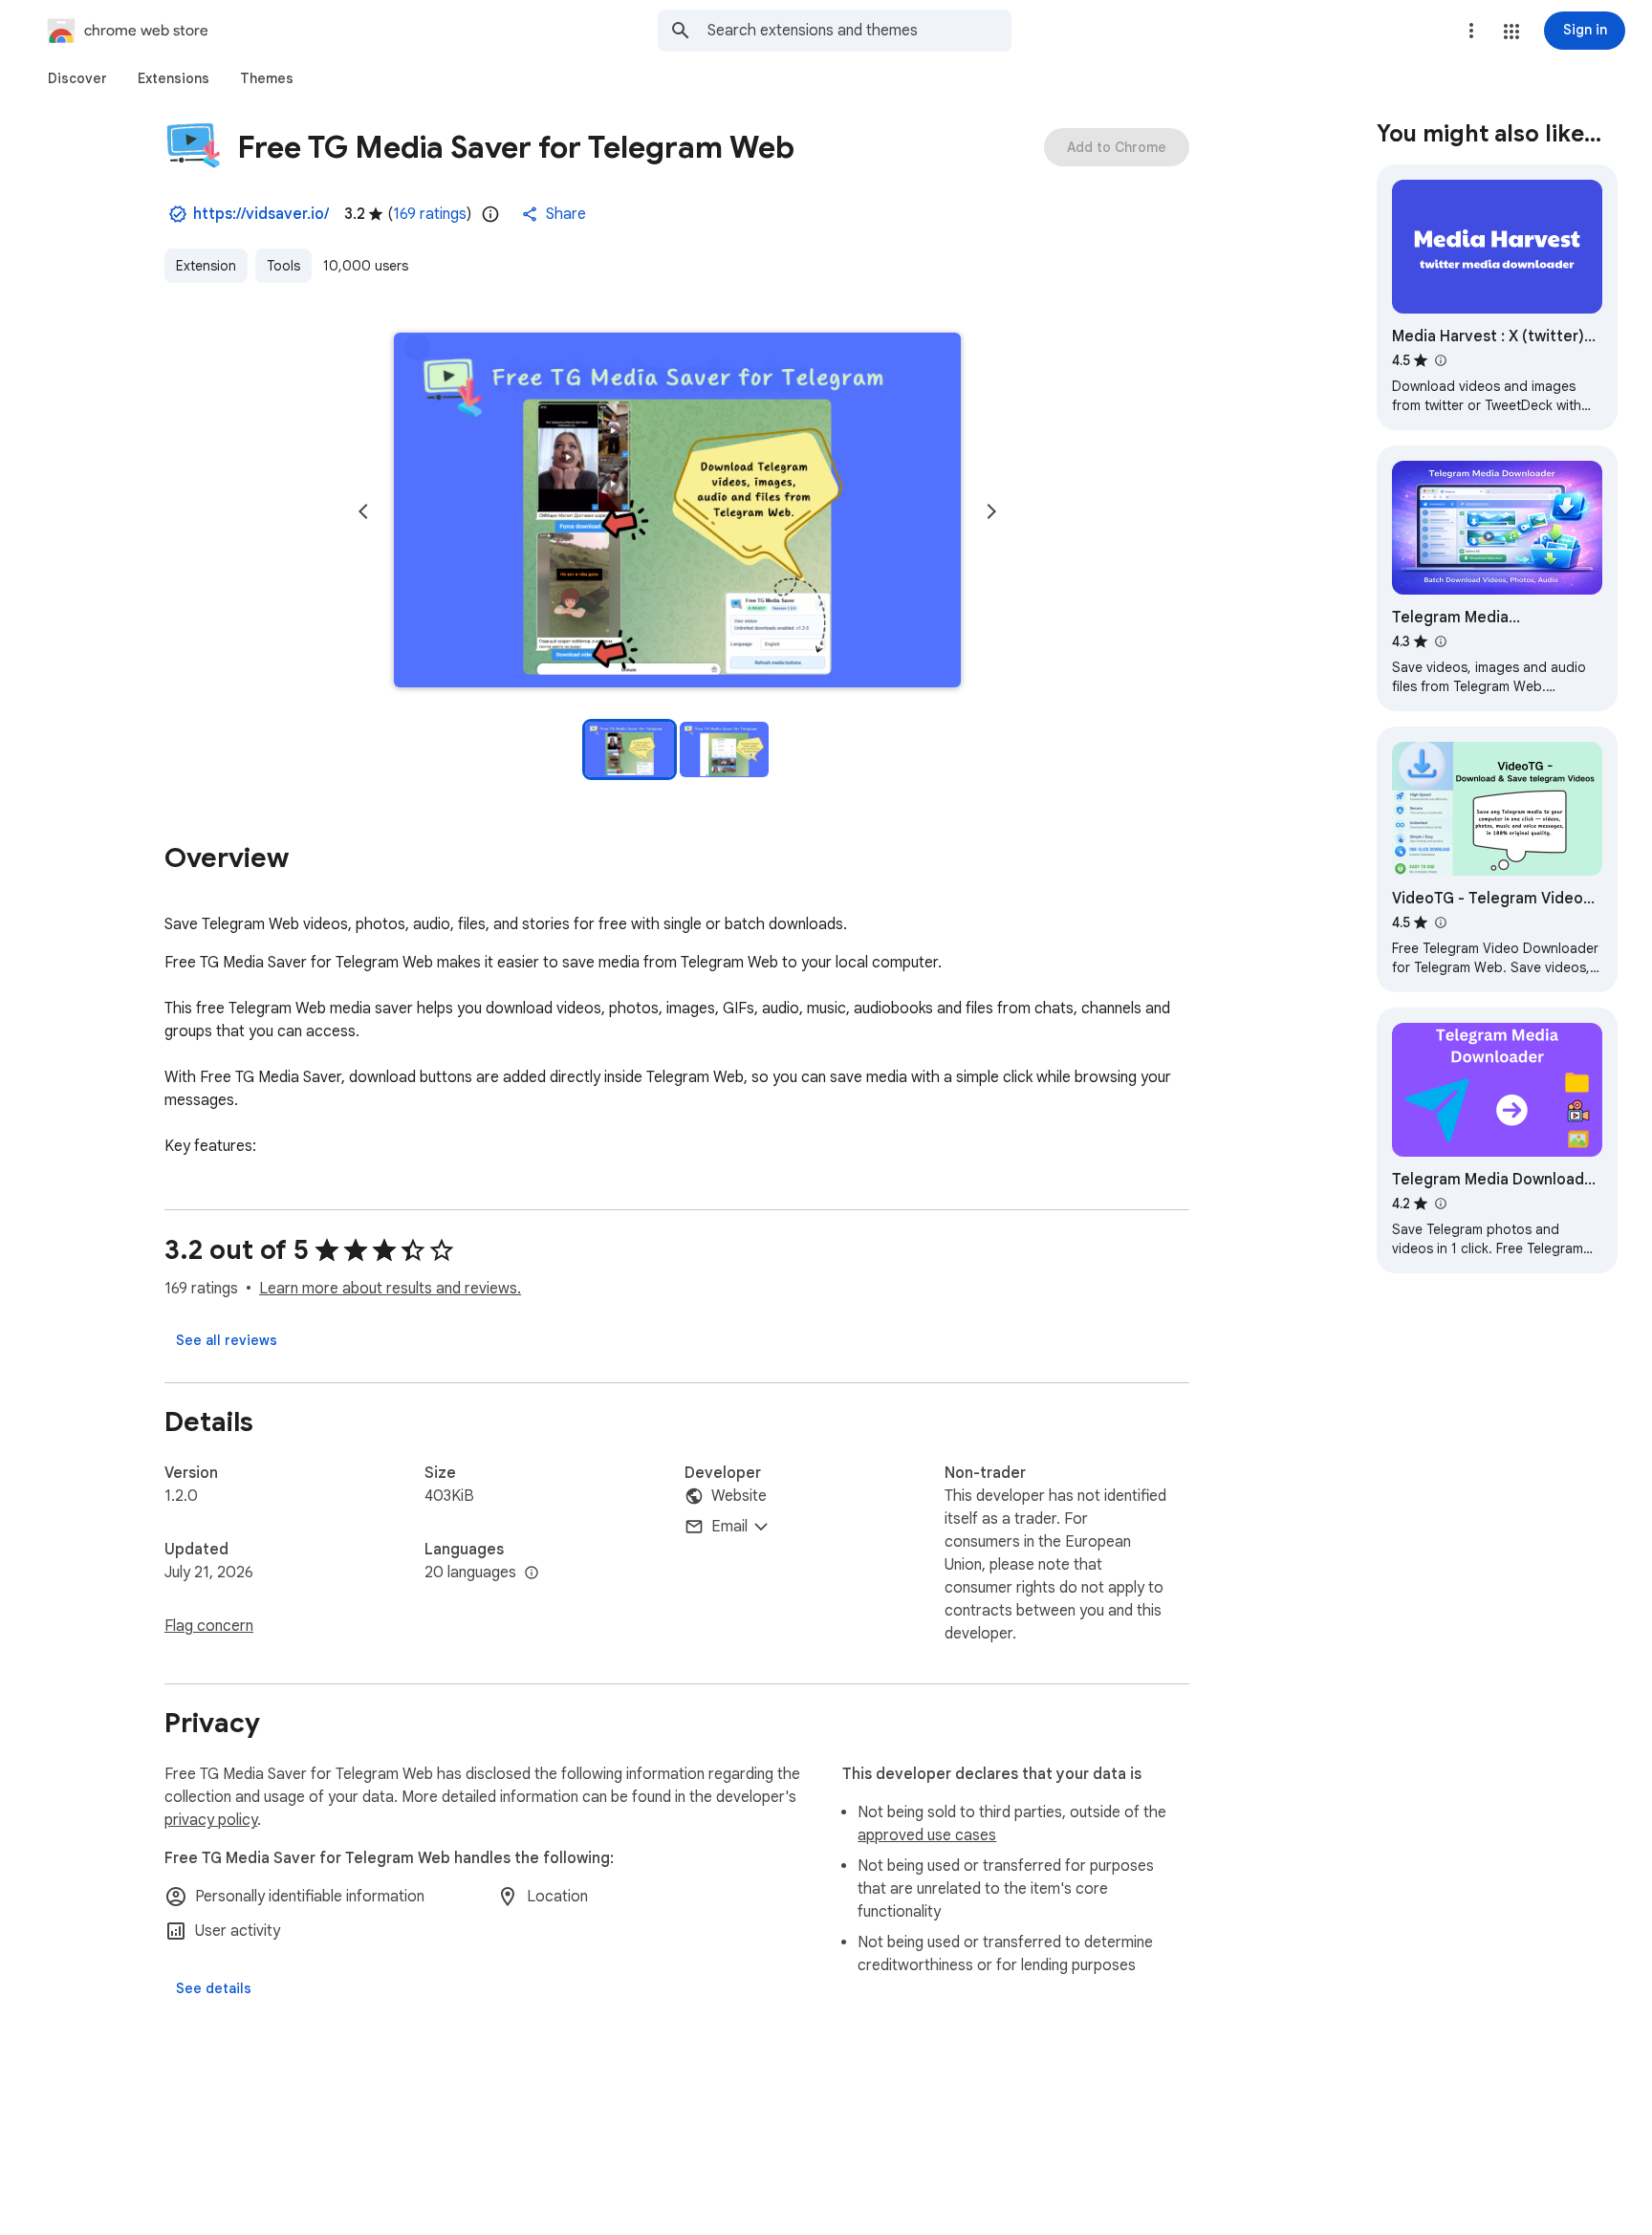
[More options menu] (1471, 30)
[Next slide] (991, 511)
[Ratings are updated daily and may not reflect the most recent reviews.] (490, 214)
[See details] (213, 1988)
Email (729, 1526)
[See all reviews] (226, 1340)
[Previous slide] (363, 511)
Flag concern (208, 1626)
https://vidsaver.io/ (261, 214)
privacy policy (210, 1820)
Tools (283, 265)
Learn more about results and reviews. (390, 1288)
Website (739, 1496)
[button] (1511, 31)
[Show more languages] (531, 1573)
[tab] (77, 78)
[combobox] (859, 30)
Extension (206, 265)
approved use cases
· · ·
What needs to be done
Go through the listing and copy each line with the string "reviews".

Response to the task
[Ratings are updated daily and may not reflect the most recent reviews.] (490, 214)
[See all reviews] (226, 1340)
Learn more about results and reviews. (390, 1288)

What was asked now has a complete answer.